Fortunately, the solution is contained in a single, simple tactical adjustment--implementing the use of traditional risk adjustment models in combination with advanced predictive analytics. The fusion and analysis of financial, socioeconomic and other non-medical data with clinical-based data enables transparency and insight into the health risks of individuals and populations, now and in the future. The true power of predictive analytics is derived from the synergistic effect created by the combination of multiple data types culled from various sources.

A key alternative source of information that deserves emphasis is socioeconomic data, such as those sourced from public records. When viewed from various angles, public records often contain hidden bits of information that can be pieced together to reveal strong indicators of potential health risks, which are undetectable through standard risk adjustment techniques. For example, credit score dips and bankruptcy filings may indicate a loss of employment or other socioeconomic struggles, which can lead to depression, substance abuse or other mental health issues. Divorces, income drops and certain types of address changes are all strong indicators of major life changes, which can also be predictors of future risk.

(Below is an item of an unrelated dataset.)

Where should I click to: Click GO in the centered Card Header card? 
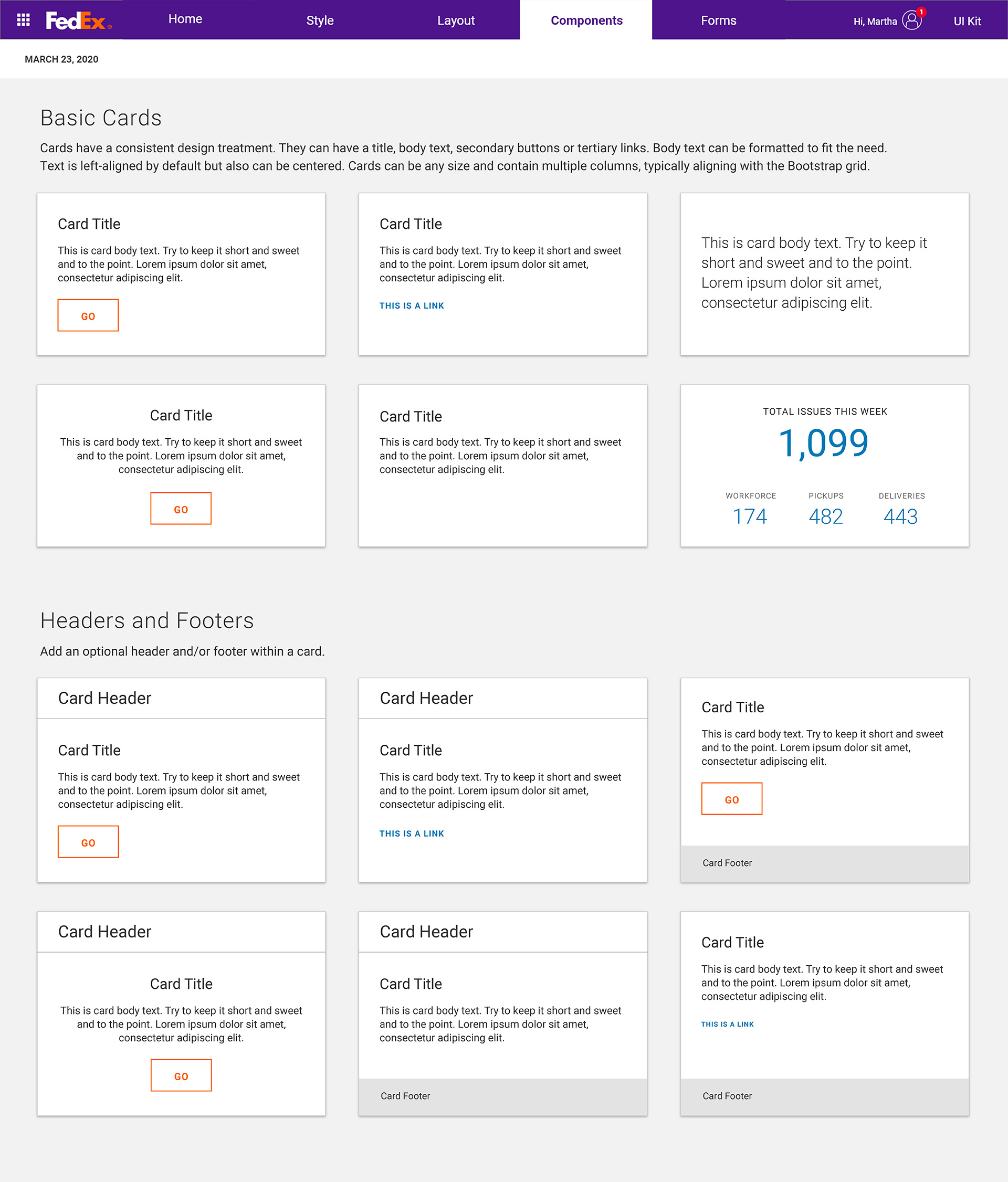[x=181, y=1076]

The point is that real events in peoples' lives can have a significant impact on their mental and physical health. More information about individuals' lives provides more clarity about their health and better opportunities to prevent or fill gaps in their health care. And the predictive power derived from this information source can significantly increase the accuracy with which populations are stratified and lined up for care and disease management programs.

1 comments

While more and more sophisticated modeling of risk is possible, the real problem with health care provider insurance risk assumption is that risk assuming health care providers become small, inefficient health insurers, for the populations they serve.

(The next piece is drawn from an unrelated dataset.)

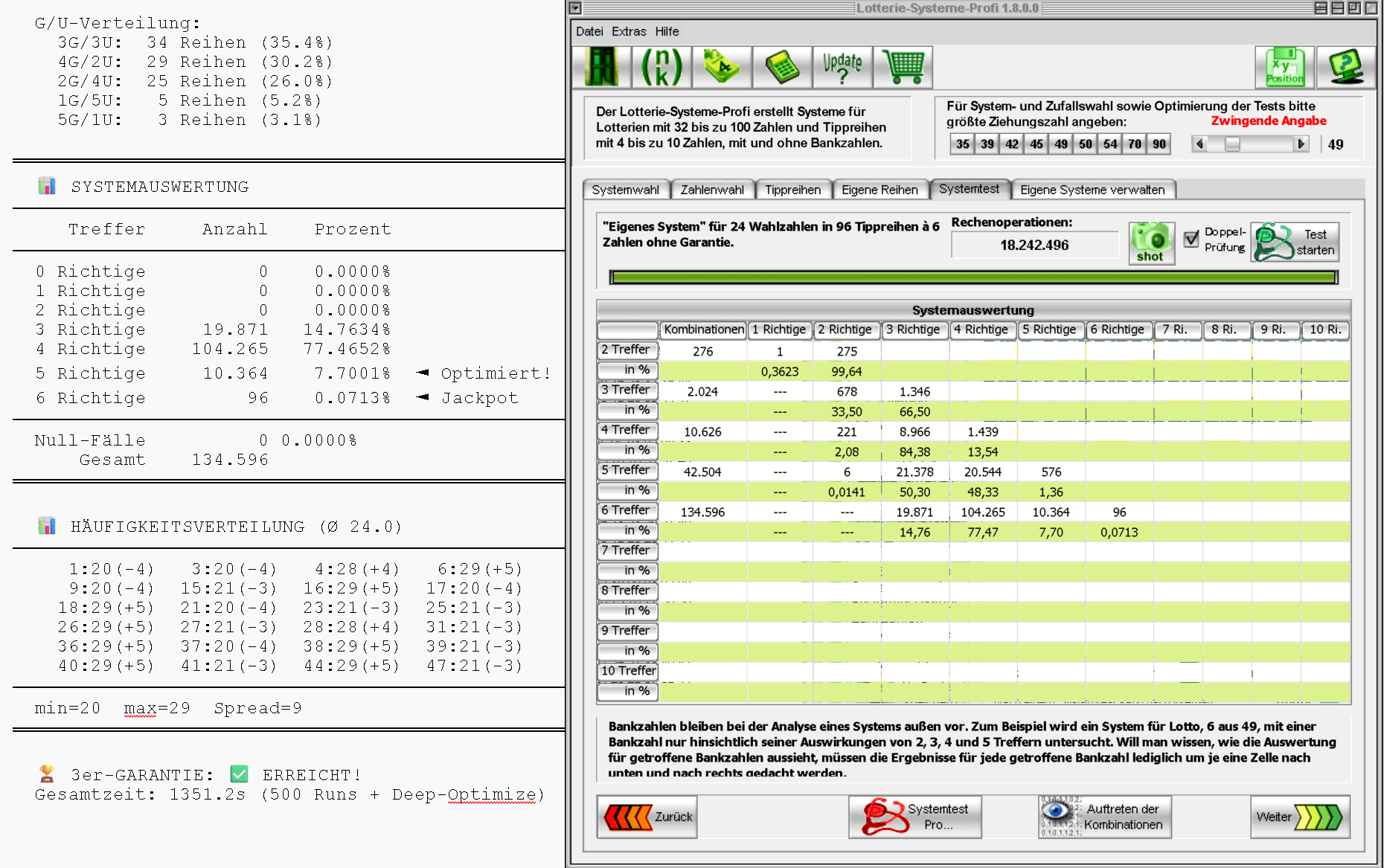Open the Extras menu

pyautogui.click(x=629, y=31)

The mathematics of insurance - actuarial risk theory - is quite clear in this regard. Large insurers manage risk very efficiently. Small insurers manage risk very poorly.

What this means is that when both a large insurer, say 100 times larger than a small insurer, select portfolios at random from the same population, the loss ratio for the large insurer will fall in an interval around the expected that is 1/10th as wide as the interval for the small insurer.

That decreased interval width means that the large insurer is highly unlikely to earn excessive profits, or incur excessive losses. But the small insurer is highly likely to incur either excessive profits, or excessive losses.

In health care settings, this phenomenon explains why so many insurance risk assuming health care providers have failed financially over the last 3 decades. While so generate undeserved profits, others sustain catastrophic losses every year. Large insurers, managed care organizations and health care corporations need only sit on the sidelines every year, waiting for the financial failures to occur.

As a nurse and former insurance professional I have written and presented on the flaws in capitation, bundled and episode based payments, and profit/risk sharing agreements, most notably in "Standard Errors: Our Failing Health Care (Finance) Systems And How To Fix Them".

Every year some insurance risk assuming health care providers become takeover targets through no fault of their own, while others earn undeserved profits and become exemplars of good planning and management. Sadly, these roles, and their reversal, are often not the result of better/worse planning and implementation, but the simple expression of the trials and tribulations of the insurance game.

While risk adjustment can moderate the impact of inefficient insurance operations, the risk adjustments necessary to make disaggregation of insurance risks work are so great that no third-party payer would ever be willing to make such an adjustment. You simply cannot sustainably compensate health care providers for the insurance risks they assume.